Afrique du Sud : des Burundais dénoncent un ultimatum de mort visant les étrangers
Par: Digne Karondo
Les Burundais vivant en Afrique du Sud lancent un cri d’alarme. Ils affirment vivre dans une peur permanente en raison d’une chasse menée contre les étrangers par des groupes xénophobes sud-africains. Selon des témoignages, un ultimatum leur a été lancé : tout étranger encore présent dans le pays après le 30 mai sera tué. Ils demandent à la communauté internationale ainsi qu’au HCR d’intervenir pour condamner les violences et protéger les ressortissants étrangers vivant dans ce pays.
Un Burundais résidant dans la province de KwaZulu-Natal indique que des groupes hostiles aux étrangers traquent régulièrement les migrants sur leurs lieux de travail, dans les boutiques ainsi que dans les salons de coiffure. Selon lui, des commerçants sont régulièrement volés, du matériel de travail emporté et plusieurs personnes battues puis chassées.
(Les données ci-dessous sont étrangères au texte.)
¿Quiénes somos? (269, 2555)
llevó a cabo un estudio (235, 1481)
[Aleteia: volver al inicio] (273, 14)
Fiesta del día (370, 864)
Il affirme que de nombreux étrangers ont déjà fui sans savoir où aller ni vers qui se tourner. Même l’accès aux soins est devenu difficile. D’après ce témoignage, des malades ainsi que des femmes enceintes sont rejetés dans certains hôpitaux au motif qu’ils sont étrangers.
Ce ressortissant burundais affirme également qu’un ultimatum a été lancé par ces groupes xénophobes exigeant que tous les étrangers quittent l’Afrique du Sud avant le 30 mai. Il explique que ces groupes menacent de tuer et de brûler toute personne étrangère qui resterait sur place après cette date, notamment en utilisant la pratique consistant à entourer les victimes de pneus avant d’y mettre le feu.
Selon lui, la peur s’est installée parmi les communautés étrangères vivant en Afrique du Sud. « Les nuits sont interminables et personne ne se sent en sécurité », témoigne-t-il.
Il raconte également que, dans la soirée du lundi 18 mai, plusieurs étrangers de différentes nationalités se sont rendus dans un commissariat afin de demander une protection face aux persécutions dont ils disent être victimes. Les autorités les ont conduits dans un endroit censé les accueillir, mais des citoyens sud-africains se sont opposés à leur installation.
Toujours selon ce témoignage, la police est ensuite intervenue en grand nombre et a dispersé la foule à l’aide de gaz lacrymogènes et de balles en caoutchouc. Plusieurs personnes ont été blessées dans la panique, parmi lesquelles des femmes et des enfants.
Les Burundais vivant en Afrique du Sud demandent au HCR de sortir de son silence et de plaider en leur faveur. Ils appellent également la communauté internationale à intervenir afin que cessent les violences et les actes d’intimidation visant les étrangers vivant dans ce pays.